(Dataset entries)
┏━━
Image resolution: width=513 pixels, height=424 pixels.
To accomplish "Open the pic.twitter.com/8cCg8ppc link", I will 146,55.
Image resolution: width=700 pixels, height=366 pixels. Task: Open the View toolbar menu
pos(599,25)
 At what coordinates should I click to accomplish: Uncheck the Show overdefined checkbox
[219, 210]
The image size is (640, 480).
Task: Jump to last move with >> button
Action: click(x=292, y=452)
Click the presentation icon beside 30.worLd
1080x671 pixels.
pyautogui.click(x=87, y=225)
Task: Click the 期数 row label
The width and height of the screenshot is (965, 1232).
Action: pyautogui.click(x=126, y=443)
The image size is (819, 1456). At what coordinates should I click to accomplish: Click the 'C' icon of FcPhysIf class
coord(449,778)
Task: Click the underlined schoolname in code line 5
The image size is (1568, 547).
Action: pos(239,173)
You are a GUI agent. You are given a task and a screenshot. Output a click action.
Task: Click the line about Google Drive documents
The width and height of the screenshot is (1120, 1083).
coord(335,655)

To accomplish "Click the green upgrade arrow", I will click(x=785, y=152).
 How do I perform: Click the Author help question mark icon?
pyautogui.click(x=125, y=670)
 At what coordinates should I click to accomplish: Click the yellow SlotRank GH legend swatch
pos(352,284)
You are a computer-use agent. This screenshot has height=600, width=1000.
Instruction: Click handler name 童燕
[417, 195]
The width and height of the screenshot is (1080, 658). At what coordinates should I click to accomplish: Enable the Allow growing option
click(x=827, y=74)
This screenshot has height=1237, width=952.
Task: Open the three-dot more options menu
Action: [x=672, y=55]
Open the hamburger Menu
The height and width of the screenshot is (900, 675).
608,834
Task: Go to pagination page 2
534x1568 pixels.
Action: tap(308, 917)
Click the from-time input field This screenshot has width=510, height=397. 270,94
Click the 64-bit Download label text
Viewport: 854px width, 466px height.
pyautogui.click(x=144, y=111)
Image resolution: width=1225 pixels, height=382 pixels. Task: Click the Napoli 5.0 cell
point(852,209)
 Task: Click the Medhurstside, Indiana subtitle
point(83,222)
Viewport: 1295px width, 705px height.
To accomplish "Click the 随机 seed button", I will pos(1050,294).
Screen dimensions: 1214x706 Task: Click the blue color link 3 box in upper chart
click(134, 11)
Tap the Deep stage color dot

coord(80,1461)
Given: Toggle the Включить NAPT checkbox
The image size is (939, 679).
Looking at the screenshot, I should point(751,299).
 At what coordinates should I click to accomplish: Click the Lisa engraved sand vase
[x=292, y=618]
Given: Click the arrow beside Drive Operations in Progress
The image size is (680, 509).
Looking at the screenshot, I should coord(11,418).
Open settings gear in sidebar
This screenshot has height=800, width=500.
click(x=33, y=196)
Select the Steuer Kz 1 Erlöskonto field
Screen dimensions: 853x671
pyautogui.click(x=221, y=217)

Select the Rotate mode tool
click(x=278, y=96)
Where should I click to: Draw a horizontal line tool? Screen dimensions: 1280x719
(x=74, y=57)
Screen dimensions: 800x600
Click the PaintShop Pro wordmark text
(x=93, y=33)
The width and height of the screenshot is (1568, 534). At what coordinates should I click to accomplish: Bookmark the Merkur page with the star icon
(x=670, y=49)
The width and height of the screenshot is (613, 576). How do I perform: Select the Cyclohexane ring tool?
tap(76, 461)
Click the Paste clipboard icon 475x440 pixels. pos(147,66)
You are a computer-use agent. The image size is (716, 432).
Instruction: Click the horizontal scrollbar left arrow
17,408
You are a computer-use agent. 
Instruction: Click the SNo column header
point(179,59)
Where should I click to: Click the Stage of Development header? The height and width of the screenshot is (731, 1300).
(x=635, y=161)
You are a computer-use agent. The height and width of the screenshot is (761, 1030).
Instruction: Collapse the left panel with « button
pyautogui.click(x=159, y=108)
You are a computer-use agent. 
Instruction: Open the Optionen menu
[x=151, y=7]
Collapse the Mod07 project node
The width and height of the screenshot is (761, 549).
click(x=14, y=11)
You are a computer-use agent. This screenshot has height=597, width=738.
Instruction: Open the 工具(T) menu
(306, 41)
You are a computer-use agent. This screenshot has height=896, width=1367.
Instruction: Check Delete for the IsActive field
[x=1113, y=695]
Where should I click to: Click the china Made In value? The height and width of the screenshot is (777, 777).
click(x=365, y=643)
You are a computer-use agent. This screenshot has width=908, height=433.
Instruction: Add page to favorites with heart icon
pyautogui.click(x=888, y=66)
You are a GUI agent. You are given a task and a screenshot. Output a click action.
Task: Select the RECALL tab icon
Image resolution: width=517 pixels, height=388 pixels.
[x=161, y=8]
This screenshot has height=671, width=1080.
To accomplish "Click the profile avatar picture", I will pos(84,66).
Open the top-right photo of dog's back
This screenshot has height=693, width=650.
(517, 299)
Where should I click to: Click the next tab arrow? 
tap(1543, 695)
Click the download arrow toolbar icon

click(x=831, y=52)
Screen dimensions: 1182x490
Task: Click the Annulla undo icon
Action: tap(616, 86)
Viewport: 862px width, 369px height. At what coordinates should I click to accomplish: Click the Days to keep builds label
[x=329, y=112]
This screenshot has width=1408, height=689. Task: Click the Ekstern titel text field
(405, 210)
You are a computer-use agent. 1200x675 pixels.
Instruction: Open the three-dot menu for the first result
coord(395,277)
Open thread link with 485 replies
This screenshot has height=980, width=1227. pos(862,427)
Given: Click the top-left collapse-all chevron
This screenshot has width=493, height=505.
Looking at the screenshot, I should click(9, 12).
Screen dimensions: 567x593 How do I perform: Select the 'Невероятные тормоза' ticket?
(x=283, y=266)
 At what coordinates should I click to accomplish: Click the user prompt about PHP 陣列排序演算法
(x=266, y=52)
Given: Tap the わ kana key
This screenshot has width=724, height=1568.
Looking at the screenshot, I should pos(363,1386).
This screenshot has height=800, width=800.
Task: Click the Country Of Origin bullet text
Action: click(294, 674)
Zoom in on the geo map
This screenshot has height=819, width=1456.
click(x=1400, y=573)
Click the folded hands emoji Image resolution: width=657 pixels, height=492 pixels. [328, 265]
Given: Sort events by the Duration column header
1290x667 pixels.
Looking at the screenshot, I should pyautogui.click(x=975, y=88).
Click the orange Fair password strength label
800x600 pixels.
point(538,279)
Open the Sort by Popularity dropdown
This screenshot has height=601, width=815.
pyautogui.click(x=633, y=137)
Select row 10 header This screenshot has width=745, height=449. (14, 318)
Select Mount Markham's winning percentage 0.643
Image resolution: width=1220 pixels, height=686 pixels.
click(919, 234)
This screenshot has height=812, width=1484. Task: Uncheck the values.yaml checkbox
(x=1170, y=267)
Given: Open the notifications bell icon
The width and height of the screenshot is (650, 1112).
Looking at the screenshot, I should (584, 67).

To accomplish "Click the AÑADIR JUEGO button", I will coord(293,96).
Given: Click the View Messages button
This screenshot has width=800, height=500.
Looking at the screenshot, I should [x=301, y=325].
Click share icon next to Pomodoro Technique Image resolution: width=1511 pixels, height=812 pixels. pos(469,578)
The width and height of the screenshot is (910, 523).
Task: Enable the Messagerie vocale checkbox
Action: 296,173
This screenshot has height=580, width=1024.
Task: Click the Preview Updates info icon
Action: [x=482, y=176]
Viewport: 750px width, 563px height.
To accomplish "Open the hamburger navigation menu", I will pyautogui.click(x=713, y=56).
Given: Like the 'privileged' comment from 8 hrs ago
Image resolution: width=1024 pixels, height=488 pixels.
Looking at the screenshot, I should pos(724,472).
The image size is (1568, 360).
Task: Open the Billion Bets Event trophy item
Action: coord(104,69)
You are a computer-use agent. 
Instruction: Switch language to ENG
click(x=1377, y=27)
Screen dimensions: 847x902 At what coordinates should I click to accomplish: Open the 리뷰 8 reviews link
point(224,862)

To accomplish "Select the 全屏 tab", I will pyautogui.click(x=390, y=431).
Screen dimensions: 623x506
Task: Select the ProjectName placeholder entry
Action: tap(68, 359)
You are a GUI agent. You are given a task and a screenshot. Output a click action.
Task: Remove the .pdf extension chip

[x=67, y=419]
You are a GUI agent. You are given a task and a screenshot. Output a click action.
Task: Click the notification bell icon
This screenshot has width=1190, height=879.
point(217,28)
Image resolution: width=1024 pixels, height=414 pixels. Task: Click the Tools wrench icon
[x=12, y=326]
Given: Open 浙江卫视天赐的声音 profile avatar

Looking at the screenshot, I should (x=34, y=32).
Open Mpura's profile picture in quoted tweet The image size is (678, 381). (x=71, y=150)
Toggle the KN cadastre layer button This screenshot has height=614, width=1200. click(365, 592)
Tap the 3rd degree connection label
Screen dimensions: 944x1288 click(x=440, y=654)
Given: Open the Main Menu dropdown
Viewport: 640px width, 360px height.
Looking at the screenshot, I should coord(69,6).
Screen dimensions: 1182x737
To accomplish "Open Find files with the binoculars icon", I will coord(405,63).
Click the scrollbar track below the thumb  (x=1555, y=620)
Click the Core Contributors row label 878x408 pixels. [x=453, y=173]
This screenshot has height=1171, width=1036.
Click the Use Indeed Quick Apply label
┗━━
> _What the exercise asks_
Looking at the records, how many of the lines contain the string "Drive"? Only the number should be given.

> _Answer space_
2